O sindicalista admite que essa maturidade da negociação coletiva ainda é restrita a poucas categorias, mas que o projeto estimula a criação da representação no local de trabalho. “Daqui 10, 20 anos, vamos ter outra realidade nas relações”, aposta.

Questionado sobre a possibilidade de empresas e sindicatos serem movidos pela má-fé e virem a firmar acordos prejudiciais aos trabalhadores, Nobre enfatizou a importância dos requisitos para a negociação. Será possível adotar mecanismos previstos apenas se o sindicato tiver, na empresa, 50% mais um trabalhador entre seus associados, e se a proposta negociada for aprovada por 60% dos trabalhadores em voto secreto.

No destaque das principais virtudes, o arrazoado do projeto destaca a autonomia das partes: “Reconhece o direito de sindicatos organizados a partir do local de trabalho e empresas de criarem normas que resolvam boa parte de suas demandas onde elas se manifestam, o local de trabalho. Esse aperfeiçoamento deve ser visto como uma das iniciativas em direção a um processo de transicão da velha legislação para outra que valorize e estimule a autonomia das partes, onde a regulação das relações de trabalho acompanhe a dinâmica das transformações em curso no mundo do trabalho”.

Requisitos

O documento releva também o fato de somente sindicatos profissionais e empresas que possuem e comprovem práticas sindicais democráticas estarem qualificados à negociação coletiva nos moldes da proposta. Para isso, devem seguir os seguintes requisitos:

Do lado dos sindicatosDo lado das empresas
Obter habilitacão no Ministério do Trabalho e Emprego, que só será concedida aos sindicatos que tiverem comitês sindicais de empresa – órgão de representação sindical no local de trabalho – regulamentado em seu estatuto e instalado em uma ou mais empresas da baseReconhecimento da representação sindical no local de trabalho
inexistência de condenações judiciais por práticas antissindicais

O advogado trabalhista Eliseu Prata, gerente de relações sindicais aposentado desde abril da fábrica da Mercedes-Benz, em São Bernardo, onde trabalhou por 29 anos, enfatiza que a maior vantagem do projeto é o respeito por parte da fiscalização aos acordos firmados, já muito frequentes nas montadoras do ABC.

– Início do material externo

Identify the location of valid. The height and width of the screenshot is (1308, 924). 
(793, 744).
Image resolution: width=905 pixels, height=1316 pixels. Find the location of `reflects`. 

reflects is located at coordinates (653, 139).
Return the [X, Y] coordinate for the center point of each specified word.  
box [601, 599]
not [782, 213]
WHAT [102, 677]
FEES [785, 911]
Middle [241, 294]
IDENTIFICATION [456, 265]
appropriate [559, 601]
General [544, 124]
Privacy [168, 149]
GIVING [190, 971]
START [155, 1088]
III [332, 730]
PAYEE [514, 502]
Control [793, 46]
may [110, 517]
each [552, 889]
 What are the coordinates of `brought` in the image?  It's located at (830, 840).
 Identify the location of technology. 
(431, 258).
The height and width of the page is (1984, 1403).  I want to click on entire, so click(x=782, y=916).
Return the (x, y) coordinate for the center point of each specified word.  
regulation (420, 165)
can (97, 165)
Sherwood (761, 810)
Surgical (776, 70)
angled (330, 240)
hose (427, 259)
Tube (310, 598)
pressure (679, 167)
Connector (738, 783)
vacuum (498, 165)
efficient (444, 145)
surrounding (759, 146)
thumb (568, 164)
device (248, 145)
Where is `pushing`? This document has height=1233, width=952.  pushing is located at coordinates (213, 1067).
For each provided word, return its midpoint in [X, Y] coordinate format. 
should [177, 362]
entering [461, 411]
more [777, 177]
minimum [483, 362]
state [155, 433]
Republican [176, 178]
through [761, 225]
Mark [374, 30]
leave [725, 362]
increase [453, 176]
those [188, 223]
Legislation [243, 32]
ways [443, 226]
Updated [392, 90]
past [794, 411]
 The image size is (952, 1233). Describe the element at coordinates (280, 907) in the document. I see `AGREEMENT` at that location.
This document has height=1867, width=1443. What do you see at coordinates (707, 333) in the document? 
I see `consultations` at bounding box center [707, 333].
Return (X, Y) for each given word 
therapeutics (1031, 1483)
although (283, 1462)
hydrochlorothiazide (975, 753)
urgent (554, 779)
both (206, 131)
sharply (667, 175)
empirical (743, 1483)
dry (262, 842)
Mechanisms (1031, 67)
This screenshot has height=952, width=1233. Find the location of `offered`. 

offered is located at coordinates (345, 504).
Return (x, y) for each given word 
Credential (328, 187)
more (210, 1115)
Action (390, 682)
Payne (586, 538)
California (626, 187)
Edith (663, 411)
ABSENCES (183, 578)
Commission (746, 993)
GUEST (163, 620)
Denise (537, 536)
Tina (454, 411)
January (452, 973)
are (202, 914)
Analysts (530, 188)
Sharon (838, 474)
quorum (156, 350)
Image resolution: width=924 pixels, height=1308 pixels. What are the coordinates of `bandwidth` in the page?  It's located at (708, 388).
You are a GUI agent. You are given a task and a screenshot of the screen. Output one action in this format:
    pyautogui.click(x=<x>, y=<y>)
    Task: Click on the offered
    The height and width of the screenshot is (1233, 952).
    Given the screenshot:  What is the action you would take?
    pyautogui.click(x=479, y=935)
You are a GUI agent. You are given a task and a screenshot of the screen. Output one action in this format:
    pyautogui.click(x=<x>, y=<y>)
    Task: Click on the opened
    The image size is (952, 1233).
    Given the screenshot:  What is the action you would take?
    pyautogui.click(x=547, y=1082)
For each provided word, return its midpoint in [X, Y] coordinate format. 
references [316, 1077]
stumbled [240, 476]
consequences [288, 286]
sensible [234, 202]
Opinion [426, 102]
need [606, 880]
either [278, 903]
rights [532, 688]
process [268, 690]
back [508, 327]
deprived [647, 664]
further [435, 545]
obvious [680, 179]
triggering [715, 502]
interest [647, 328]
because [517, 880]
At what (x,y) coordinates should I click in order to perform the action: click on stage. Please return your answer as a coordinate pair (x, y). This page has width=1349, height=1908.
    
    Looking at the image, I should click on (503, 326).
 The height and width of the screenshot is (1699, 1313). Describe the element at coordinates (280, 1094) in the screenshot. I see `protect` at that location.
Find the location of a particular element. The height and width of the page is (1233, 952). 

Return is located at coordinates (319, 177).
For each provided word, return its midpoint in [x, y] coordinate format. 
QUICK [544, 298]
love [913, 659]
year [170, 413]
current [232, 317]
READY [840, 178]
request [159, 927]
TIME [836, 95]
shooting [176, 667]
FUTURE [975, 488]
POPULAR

Prata diz que a legislação trabalhista está parada no tempo e defende uma revisão da CLT. “Quem legisla sobre as novas formas de trabalho? Sobre aquele empregado que atende ao celular da empresa durante 24 horas, que leva trabalho para casa? O mundo avançou e a legislação tem de acompanhar”, reclama.

Para Sérgio Nobre, essa é uma questão delicada porque acontece em um país onde ainda existe trabalho escravo, e a CLT é efetiva para defender os direitos. “A CLT, apesar de seu atraso, ainda atende à realidade média brasileira. Mas há setores que descolaram disso e precisam avançar. Se por causa da realidade brasileira for impedida a negociação, se impede qualquer avanço. Então, para aqueles que ainda não avançaram, (vale) a CLT. Para os que avançaram, que haja uma liberdade maior para continuar avançando. Nossa proposta é boa para o país e tem de ser estimulada, e não sufocada”, afirmou.